● GOAL OF THE EXERCISE:
Could you recast the data below, everything from the line containing "Skype的主要组成部分-Skype通讯协议分析(2) (291, 2358)" down to the line containing "ΑΡΚΑΔΙΑ (365, 12)", as a JSON list of strings with one string per line and blank lines left out?

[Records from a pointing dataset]
[Start]

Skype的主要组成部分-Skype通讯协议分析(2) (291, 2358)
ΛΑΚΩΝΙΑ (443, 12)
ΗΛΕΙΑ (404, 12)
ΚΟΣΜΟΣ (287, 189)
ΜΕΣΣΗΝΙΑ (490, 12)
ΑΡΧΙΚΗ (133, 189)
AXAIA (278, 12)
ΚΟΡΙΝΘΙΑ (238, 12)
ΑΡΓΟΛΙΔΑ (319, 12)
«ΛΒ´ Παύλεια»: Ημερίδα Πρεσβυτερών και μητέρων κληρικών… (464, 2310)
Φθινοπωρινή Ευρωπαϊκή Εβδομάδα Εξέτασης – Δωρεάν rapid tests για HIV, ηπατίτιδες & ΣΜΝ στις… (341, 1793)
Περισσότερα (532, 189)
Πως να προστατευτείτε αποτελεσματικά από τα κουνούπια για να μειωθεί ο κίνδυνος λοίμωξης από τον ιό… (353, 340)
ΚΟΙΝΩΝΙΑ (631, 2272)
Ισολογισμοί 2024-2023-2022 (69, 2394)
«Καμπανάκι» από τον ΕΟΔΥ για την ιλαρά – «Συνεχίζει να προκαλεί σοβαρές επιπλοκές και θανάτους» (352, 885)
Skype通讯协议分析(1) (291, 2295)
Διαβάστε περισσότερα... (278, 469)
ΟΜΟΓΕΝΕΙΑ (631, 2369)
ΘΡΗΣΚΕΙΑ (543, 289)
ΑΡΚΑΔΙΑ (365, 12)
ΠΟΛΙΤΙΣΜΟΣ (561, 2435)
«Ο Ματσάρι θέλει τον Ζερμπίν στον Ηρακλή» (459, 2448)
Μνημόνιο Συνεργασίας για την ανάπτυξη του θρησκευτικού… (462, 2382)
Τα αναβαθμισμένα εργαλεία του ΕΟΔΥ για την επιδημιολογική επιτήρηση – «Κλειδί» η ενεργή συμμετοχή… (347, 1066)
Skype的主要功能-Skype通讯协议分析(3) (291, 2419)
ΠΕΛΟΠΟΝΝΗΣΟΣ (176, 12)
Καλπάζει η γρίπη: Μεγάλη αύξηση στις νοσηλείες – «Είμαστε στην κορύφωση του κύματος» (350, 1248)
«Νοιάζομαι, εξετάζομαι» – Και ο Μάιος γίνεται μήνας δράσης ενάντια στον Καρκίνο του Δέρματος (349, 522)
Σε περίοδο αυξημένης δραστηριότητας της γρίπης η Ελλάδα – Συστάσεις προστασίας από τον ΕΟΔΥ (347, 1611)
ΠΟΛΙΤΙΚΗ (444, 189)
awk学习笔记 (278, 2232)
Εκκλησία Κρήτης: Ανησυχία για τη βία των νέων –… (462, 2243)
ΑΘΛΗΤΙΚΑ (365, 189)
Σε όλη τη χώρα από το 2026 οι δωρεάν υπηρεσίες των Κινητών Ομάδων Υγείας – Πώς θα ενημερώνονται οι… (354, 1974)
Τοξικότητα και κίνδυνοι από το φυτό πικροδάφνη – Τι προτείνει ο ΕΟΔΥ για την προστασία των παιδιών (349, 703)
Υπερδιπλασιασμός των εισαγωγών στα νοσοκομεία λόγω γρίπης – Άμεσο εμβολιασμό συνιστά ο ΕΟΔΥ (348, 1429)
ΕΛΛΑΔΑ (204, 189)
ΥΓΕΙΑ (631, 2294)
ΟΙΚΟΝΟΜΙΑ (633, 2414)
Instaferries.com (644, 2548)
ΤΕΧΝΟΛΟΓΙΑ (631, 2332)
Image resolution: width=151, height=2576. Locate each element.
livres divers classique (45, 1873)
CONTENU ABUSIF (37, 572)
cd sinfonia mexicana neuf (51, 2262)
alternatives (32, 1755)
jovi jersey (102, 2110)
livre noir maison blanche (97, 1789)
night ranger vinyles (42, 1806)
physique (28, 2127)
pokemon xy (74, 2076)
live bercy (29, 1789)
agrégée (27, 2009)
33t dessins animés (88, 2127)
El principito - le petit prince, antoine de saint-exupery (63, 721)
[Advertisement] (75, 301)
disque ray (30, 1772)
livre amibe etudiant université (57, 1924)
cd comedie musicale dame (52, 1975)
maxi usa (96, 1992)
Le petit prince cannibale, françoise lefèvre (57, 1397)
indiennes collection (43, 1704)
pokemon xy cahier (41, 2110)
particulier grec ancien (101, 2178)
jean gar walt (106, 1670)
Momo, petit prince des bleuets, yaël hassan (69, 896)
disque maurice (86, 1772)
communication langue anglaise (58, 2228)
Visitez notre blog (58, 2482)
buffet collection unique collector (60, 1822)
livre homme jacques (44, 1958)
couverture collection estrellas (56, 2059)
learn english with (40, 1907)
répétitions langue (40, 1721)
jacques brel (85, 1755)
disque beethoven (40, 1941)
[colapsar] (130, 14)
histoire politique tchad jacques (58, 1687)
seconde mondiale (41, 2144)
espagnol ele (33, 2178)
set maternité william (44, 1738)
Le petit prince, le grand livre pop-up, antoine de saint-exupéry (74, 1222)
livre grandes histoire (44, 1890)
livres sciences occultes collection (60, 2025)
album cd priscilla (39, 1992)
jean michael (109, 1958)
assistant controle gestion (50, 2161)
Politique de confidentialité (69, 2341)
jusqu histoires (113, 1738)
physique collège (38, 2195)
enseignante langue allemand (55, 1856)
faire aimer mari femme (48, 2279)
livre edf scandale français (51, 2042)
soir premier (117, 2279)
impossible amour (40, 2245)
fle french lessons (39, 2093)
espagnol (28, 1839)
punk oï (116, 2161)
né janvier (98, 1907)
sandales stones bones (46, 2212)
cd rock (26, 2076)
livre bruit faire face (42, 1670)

[End]
[Start]

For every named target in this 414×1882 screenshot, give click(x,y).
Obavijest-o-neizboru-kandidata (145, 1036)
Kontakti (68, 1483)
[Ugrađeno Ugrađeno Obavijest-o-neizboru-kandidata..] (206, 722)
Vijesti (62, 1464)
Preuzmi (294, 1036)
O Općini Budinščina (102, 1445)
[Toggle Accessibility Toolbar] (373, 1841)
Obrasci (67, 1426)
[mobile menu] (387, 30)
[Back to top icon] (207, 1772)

[End]

● WRITTEN SOLUTION:
[
  "Skype的主要组成部分-Skype通讯协议分析(2) (291, 2358)",
  "ΛΑΚΩΝΙΑ (443, 12)",
  "ΗΛΕΙΑ (404, 12)",
  "ΚΟΣΜΟΣ (287, 189)",
  "ΜΕΣΣΗΝΙΑ (490, 12)",
  "ΑΡΧΙΚΗ (133, 189)",
  "AXAIA (278, 12)",
  "ΚΟΡΙΝΘΙΑ (238, 12)",
  "ΑΡΓΟΛΙΔΑ (319, 12)",
  "«ΛΒ´ Παύλεια»: Ημερίδα Πρεσβυτερών και μητέρων κληρικών… (464, 2310)",
  "Φθινοπωρινή Ευρωπαϊκή Εβδομάδα Εξέτασης – Δωρεάν rapid tests για HIV, ηπατίτιδες & ΣΜΝ στις… (341, 1793)",
  "Περισσότερα (532, 189)",
  "Πως να προστατευτείτε αποτελεσματικά από τα κουνούπια για να μειωθεί ο κίνδυνος λοίμωξης από τον ιό… (353, 340)",
  "ΚΟΙΝΩΝΙΑ (631, 2272)",
  "Ισολογισμοί 2024-2023-2022 (69, 2394)",
  "«Καμπανάκι» από τον ΕΟΔΥ για την ιλαρά – «Συνεχίζει να προκαλεί σοβαρές επιπλοκές και θανάτους» (352, 885)",
  "Skype通讯协议分析(1) (291, 2295)",
  "Διαβάστε περισσότερα... (278, 469)",
  "ΟΜΟΓΕΝΕΙΑ (631, 2369)",
  "ΘΡΗΣΚΕΙΑ (543, 289)",
  "ΑΡΚΑΔΙΑ (365, 12)"
]